My Take | The case of Julian Assange is a permanent stain on Anglo-American ‘democracy’
- The persecution of the WikiLeaks founder is a blatant display of America’s domestic judicial abuse, extraterritorial overreach and the vassalage of Great Britain and Australia

As the top US State Department official decried China for committing “transnational repression”, her government has been engaged in arguably this century’s most infamous example of the practice: the persecution, sorry, prosecution of WikiLeaks founder Julian Assange.
For Uzra Zeya, the undersecretary of state for civilian security, democracy and human rights, the timing is too embarrassing. British Home Secretary Priti Patel has just signed off on Assange’s extradition to the United States on charges under the Espionage Act from the World War I era.
The law’s century-old war origins should give people pause. In truth, its application in Assange’s case is a blatant display of domestic judicial abuse, extraterritorial overreach and the vassalage of Great Britain and Australia.

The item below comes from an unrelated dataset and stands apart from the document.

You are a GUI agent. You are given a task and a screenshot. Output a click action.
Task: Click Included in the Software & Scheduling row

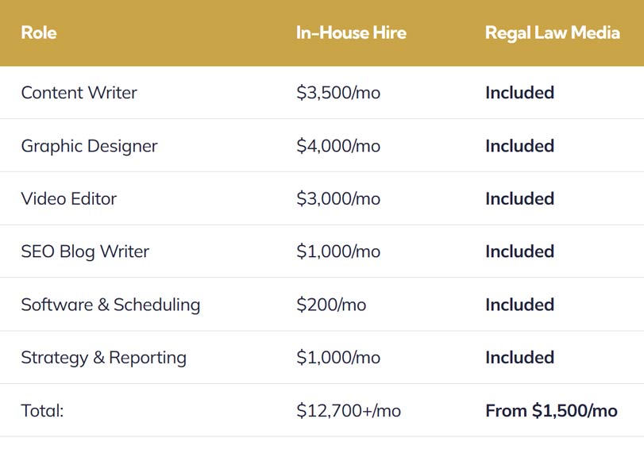click(x=519, y=305)
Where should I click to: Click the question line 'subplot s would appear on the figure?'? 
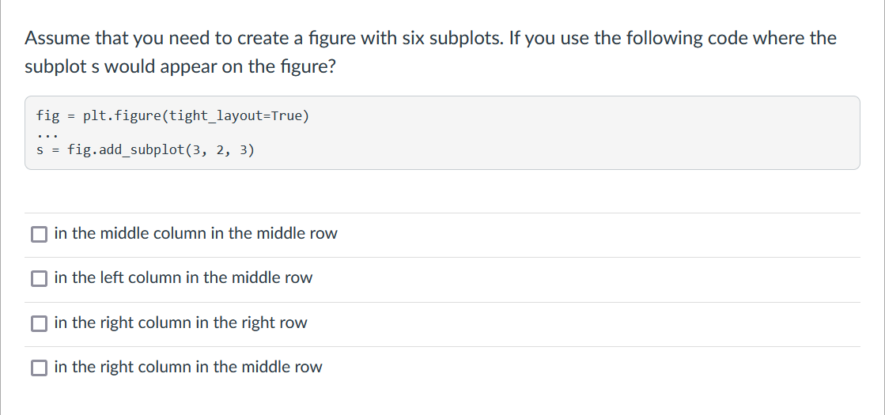[180, 66]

As some legal experts have pointed out, the secrecy provisions under the Espionage Act of 1917 originally concerned “the national defence”, that is, strictly military matters rather than “national security”, a concept that is of more recent pedigree and which did not exist back then.

But government lawyers from the Obama administration onward have been given wide latitude retroactively to impose the “national security” concept into this old and virtually unrelated law to go after whistle-blowers, leakers and investigative journalists. They are correct that most Americans have been sufficiently brainwashed to not question such a misapplication.